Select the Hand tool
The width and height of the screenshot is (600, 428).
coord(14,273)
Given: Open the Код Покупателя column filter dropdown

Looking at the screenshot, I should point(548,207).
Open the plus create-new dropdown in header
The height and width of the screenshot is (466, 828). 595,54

━━━━━━━━━━

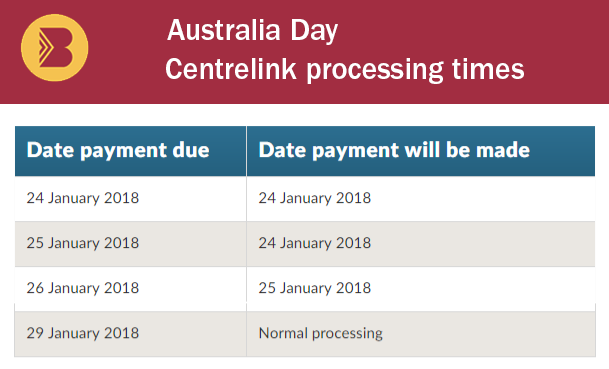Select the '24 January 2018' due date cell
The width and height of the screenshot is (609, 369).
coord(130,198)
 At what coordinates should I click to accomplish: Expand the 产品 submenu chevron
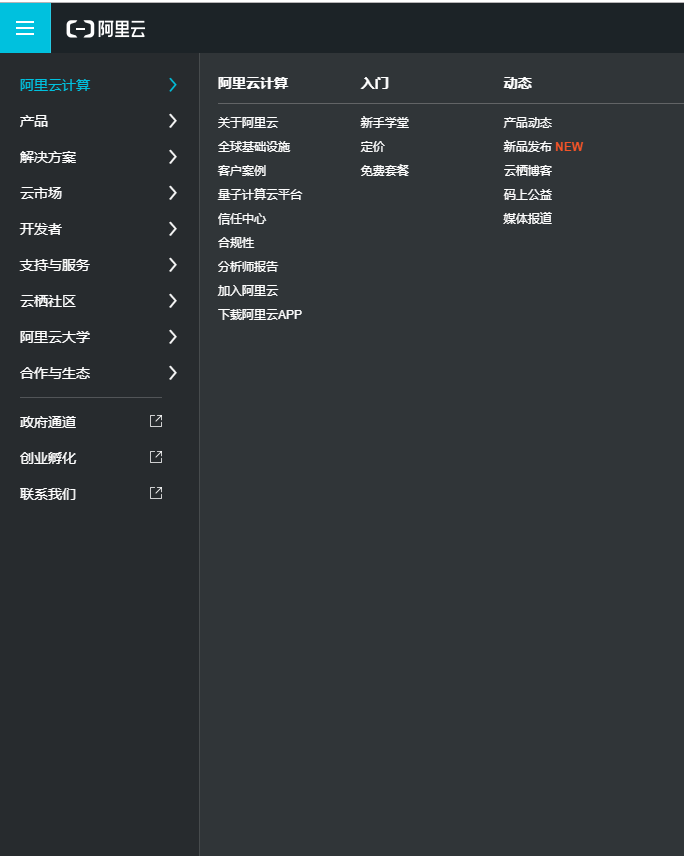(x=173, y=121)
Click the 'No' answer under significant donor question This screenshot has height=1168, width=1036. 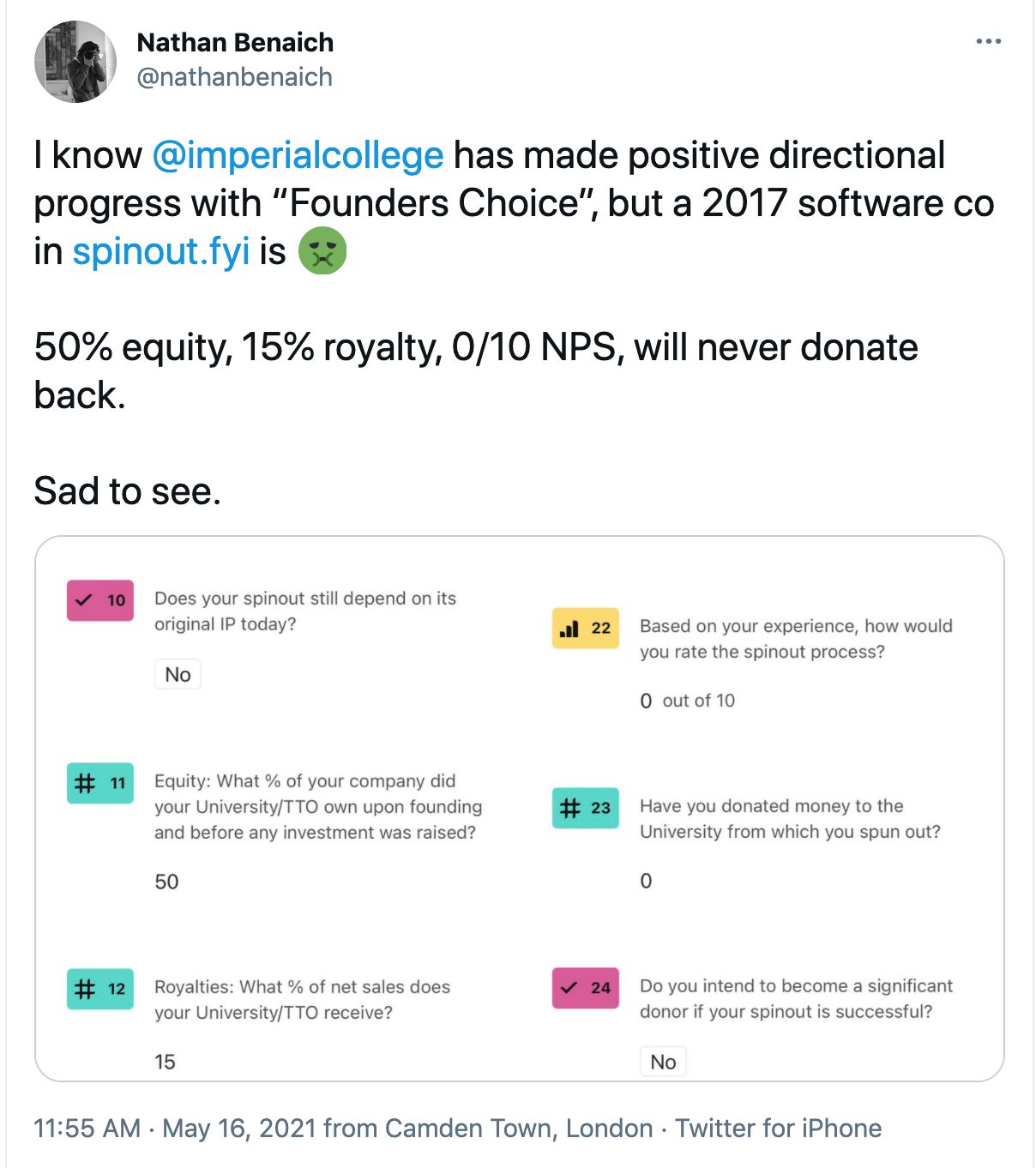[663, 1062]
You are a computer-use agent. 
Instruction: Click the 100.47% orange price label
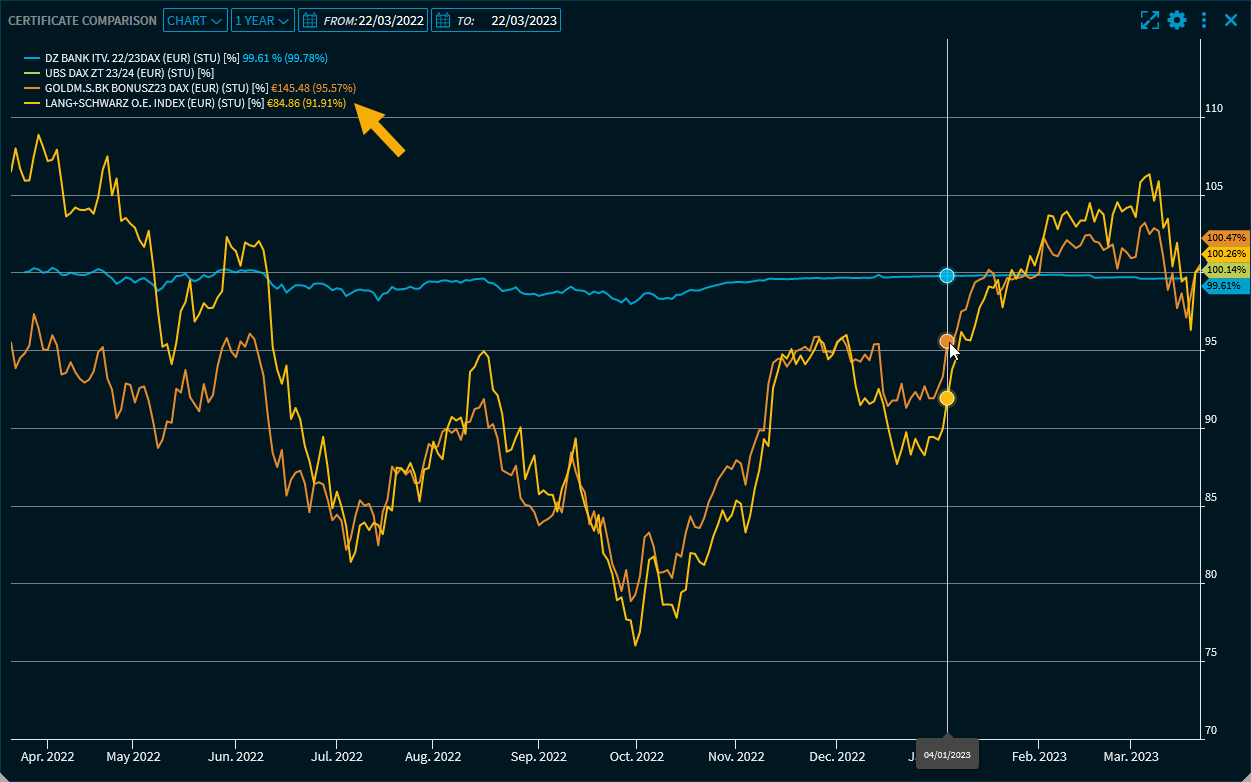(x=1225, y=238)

━━━━━━━━━━

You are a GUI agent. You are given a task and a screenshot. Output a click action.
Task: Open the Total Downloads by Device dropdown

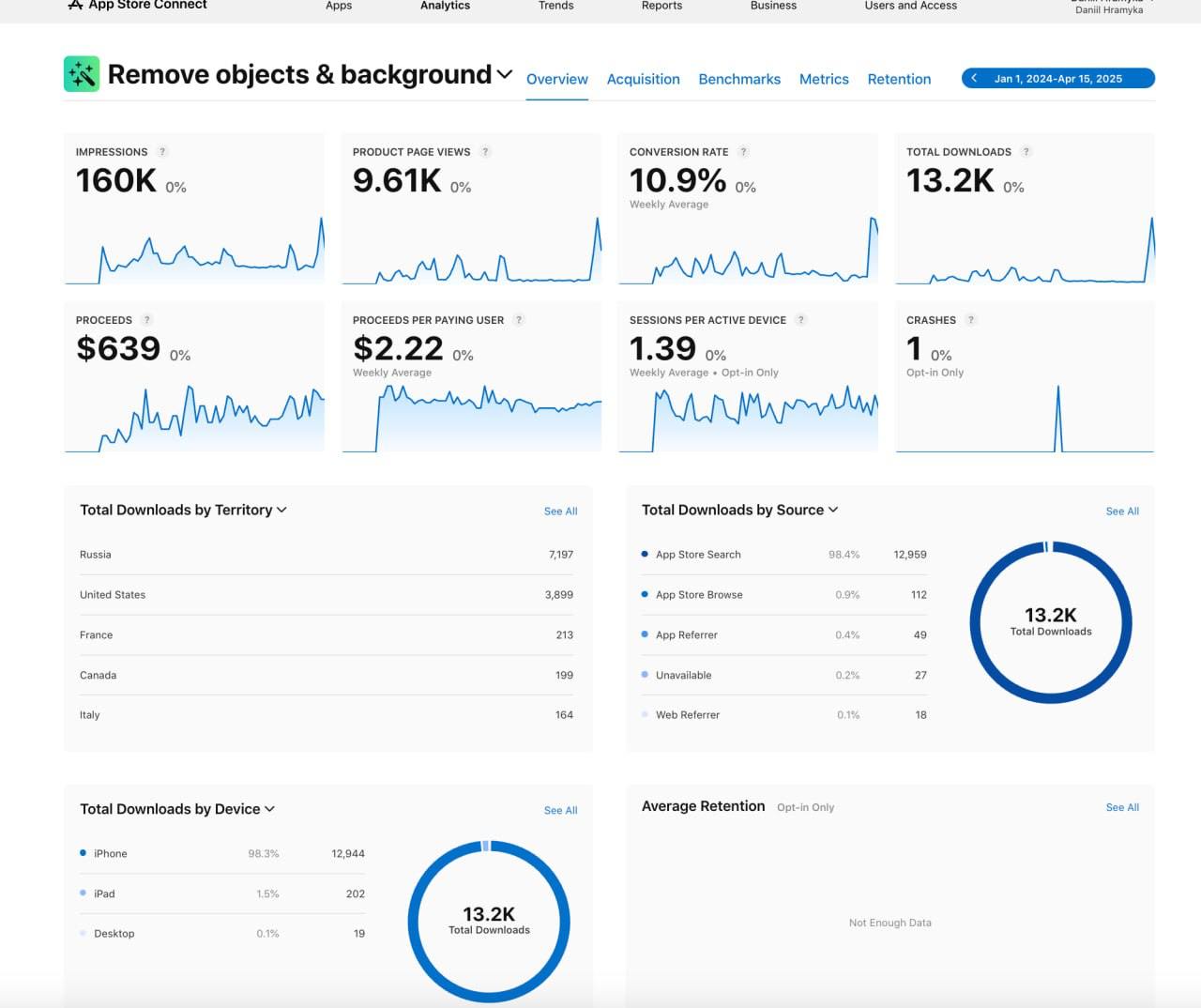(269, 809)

━━━━━━━━━━

● **YOUR TASK**
Each line of the data in which the string "agent" appears needs to be copied.

● **SOLVED PROBLEM**
You are a computer-use agent. 
You are a GUI agent. You are given a task and a screenshot. Output a click action.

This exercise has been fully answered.